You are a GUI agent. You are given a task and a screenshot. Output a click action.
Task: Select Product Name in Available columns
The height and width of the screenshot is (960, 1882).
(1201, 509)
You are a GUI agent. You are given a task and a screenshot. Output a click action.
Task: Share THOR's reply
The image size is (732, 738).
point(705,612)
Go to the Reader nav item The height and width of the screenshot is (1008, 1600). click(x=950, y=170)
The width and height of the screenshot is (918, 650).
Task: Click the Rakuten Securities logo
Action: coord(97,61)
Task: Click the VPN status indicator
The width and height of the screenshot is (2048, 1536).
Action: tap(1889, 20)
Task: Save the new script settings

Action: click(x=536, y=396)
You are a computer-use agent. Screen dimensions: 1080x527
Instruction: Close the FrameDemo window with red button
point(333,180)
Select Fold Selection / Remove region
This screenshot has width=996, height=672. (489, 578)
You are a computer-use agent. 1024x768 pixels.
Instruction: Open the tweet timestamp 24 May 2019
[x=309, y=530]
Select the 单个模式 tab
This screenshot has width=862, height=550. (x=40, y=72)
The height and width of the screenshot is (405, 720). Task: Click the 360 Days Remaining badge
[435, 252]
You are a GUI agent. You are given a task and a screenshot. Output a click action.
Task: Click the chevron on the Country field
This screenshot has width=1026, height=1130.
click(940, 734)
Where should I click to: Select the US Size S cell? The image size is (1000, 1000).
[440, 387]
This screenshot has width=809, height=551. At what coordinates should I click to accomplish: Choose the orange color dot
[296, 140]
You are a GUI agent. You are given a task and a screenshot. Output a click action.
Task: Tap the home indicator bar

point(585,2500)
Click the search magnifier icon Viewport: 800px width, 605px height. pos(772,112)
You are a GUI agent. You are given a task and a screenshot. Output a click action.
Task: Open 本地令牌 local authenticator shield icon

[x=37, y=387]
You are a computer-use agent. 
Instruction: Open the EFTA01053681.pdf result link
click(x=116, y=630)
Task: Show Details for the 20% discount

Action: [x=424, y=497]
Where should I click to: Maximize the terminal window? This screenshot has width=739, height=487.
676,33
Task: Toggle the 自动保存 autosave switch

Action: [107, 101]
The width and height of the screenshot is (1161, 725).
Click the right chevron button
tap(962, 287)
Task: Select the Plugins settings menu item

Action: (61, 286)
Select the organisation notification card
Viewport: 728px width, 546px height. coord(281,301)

**Required action:** Transcribe every record above so that nothing differs from the original.

**Answer section:**
You are a GUI agent. You are given a task and a screenshot. Output a click action.
Task: Select Product Name in Available columns
The height and width of the screenshot is (960, 1882).
(1201, 509)
You are a GUI agent. You are given a task and a screenshot. Output a click action.
Task: Share THOR's reply
The image size is (732, 738).
point(705,612)
Go to the Reader nav item The height and width of the screenshot is (1008, 1600). click(x=950, y=170)
The width and height of the screenshot is (918, 650).
Task: Click the Rakuten Securities logo
Action: coord(97,61)
Task: Click the VPN status indicator
The width and height of the screenshot is (2048, 1536).
Action: tap(1889, 20)
Task: Save the new script settings

Action: click(x=536, y=396)
You are a computer-use agent. Screen dimensions: 1080x527
Instruction: Close the FrameDemo window with red button
point(333,180)
Select Fold Selection / Remove region
This screenshot has width=996, height=672. (489, 578)
You are a computer-use agent. 1024x768 pixels.
Instruction: Open the tweet timestamp 24 May 2019
[x=309, y=530]
Select the 单个模式 tab
This screenshot has width=862, height=550. (x=40, y=72)
The height and width of the screenshot is (405, 720). Task: Click the 360 Days Remaining badge
[435, 252]
You are a GUI agent. You are given a task and a screenshot. Output a click action.
Task: Click the chevron on the Country field
This screenshot has width=1026, height=1130.
click(940, 734)
Where should I click to: Select the US Size S cell? The image size is (1000, 1000).
[440, 387]
This screenshot has width=809, height=551. At what coordinates should I click to accomplish: Choose the orange color dot
[296, 140]
You are a GUI agent. You are given a task and a screenshot. Output a click action.
Task: Tap the home indicator bar

point(585,2500)
Click the search magnifier icon Viewport: 800px width, 605px height. pos(772,112)
You are a GUI agent. You are given a task and a screenshot. Output a click action.
Task: Open 本地令牌 local authenticator shield icon

[x=37, y=387]
You are a computer-use agent. 
Instruction: Open the EFTA01053681.pdf result link
click(x=116, y=630)
Task: Show Details for the 20% discount

Action: [x=424, y=497]
Where should I click to: Maximize the terminal window? This screenshot has width=739, height=487.
676,33
Task: Toggle the 自动保存 autosave switch

Action: [107, 101]
The width and height of the screenshot is (1161, 725).
Click the right chevron button
tap(962, 287)
Task: Select the Plugins settings menu item

Action: (61, 286)
Select the organisation notification card
Viewport: 728px width, 546px height. coord(281,301)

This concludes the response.